PATTERN Cited by 1 source

NER-clustered Query Sampling from Production¶

Intent¶

Construct a representative search-QA test set by sampling production queries clustered by NER-tag set (intent), ranked by traffic share, and optionally LLM-translated into a target language. The output is a scenario-balanced test set whose coverage reflects real-user intent diversity without the author bias of handcrafted cases.

(Source: sources/2026-03-16-zalando-search-quality-assurance-with-ai-as-a-judge.)

The pipeline¶

Production search events
    → event-bus (Nakadi at Zalando)
    → Data Lake (persisted for OLAP processing)
        │
        ▼
  Cluster queries by NER-tag set
    ("Winter boot" / "Boot for winter"  →  same scenario)
        │
        ▼
  Rank clusters by traffic share
    (top-N most-trafficked intents first)
        │
        ▼
  For each selected cluster, for each target language:
    if source lang ≠ target lang:
        LLM-translate all member queries
    else:
        pass through
        │
        ▼
  Emit per-target-language test set, tagged with NER set

Structural properties¶

Coverage is intent-shaped, not lexical. Paraphrases collapse; long-tail intents survive sampling.
Per-scenario traffic share outweighs per-query frequency. A popular scenario with fifty paraphrase variants gets its share summed, not its most-frequent paraphrase.
Scenario identity is the NER tag set.

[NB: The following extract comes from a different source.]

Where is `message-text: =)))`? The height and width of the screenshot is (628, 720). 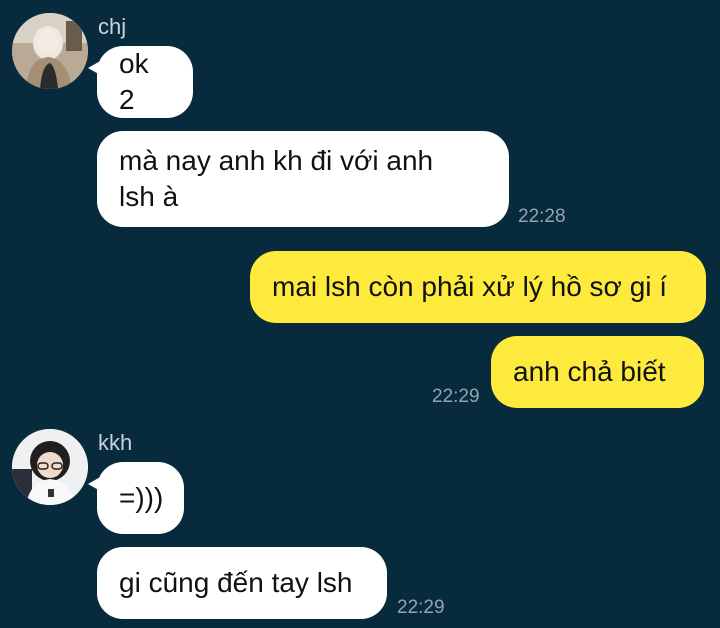 message-text: =))) is located at coordinates (142, 498). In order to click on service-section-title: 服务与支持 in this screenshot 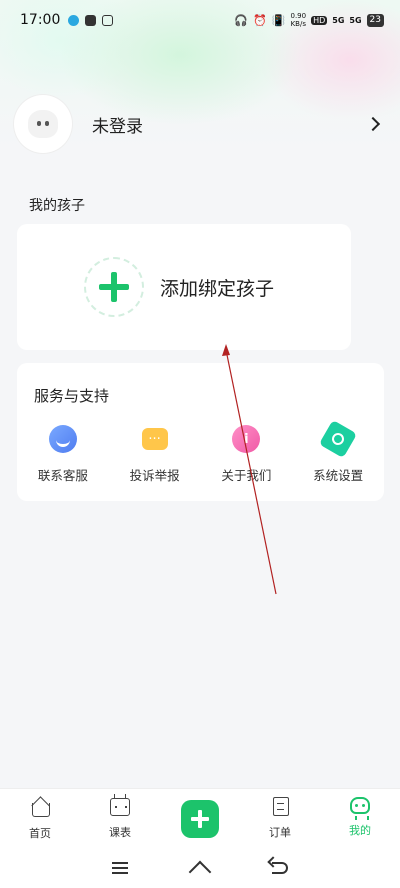, I will do `click(72, 396)`. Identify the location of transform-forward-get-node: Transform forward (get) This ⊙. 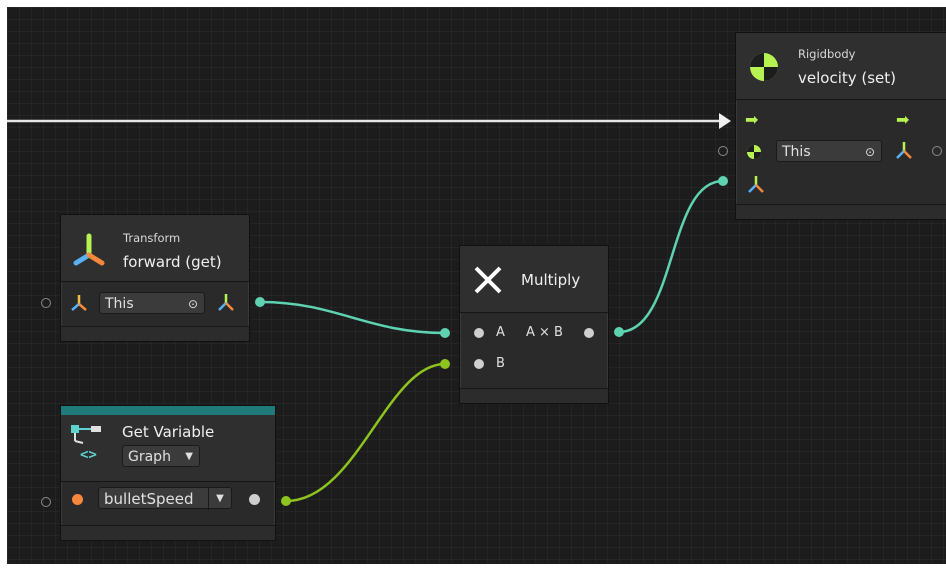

This is what makes downstream cross-language work possible — translation preserves intent at the scenario level.

Zalando's concrete knobs¶

N = 1,500 top-traffic-share segments per market.
Ranking basis = traffic share from existing markets (not target market — target market hasn't launched yet).
Translation policy = LLM translation for language novelty; English/French direct-reuse for markets where those languages already cover Zalando-existing markets (e.g. Luxembourg).
Override hook for handcrafted additions "to add or customise the test cases if we need to" — not described in detail.

Benefits¶

Zero-author-bias test set. Test coverage is empirical.
Cheap to refresh. Re-runnable as production traffic distribution shifts.
Cross-market transferable. Same pipeline handles Luxembourg, Portugal, Greece without per-market hand-curation.
Clustering axis doubles as diagnostic axis. The NER-tag set that clusters queries is also the segment for downstream aggregation (patterns/segment-level-relevance-dashboard).

Risks¶

Target-language NER coverage cliff. Clusters for intents that don't tag cleanly in the target language won't form — which masks some low-priority intents entirely. The sidecar patterns/translated-query-ner-parity-check is what makes this observable.
Traffic-share bias. Popular intents dominate; rare-but- important intents under-covered. Can be corrected with long-tail-explicit supplementary sampling.
Scenario granularity is a tuning knob. Too-coarse NER tagging merges distinct intents; too-fine splits paraphrases. No standard threshold.

Variations¶

Error-biased sampling. Sample more from scenarios with historical low CTR / high abandonment (for markets where that data exists).
Long-tail-supplemented sampling. Top-N by traffic share
uniform-sample from long tail.
Per-category stratified sampling. Ensure every top-level category is represented regardless of traffic share.

Seen in¶

sources/2026-03-16-zalando-search-quality-assurance-with-ai-as-a-judge — canonical wiki instance; Zalando's search-quality framework samples 1,500 NER-tag segments per market per run.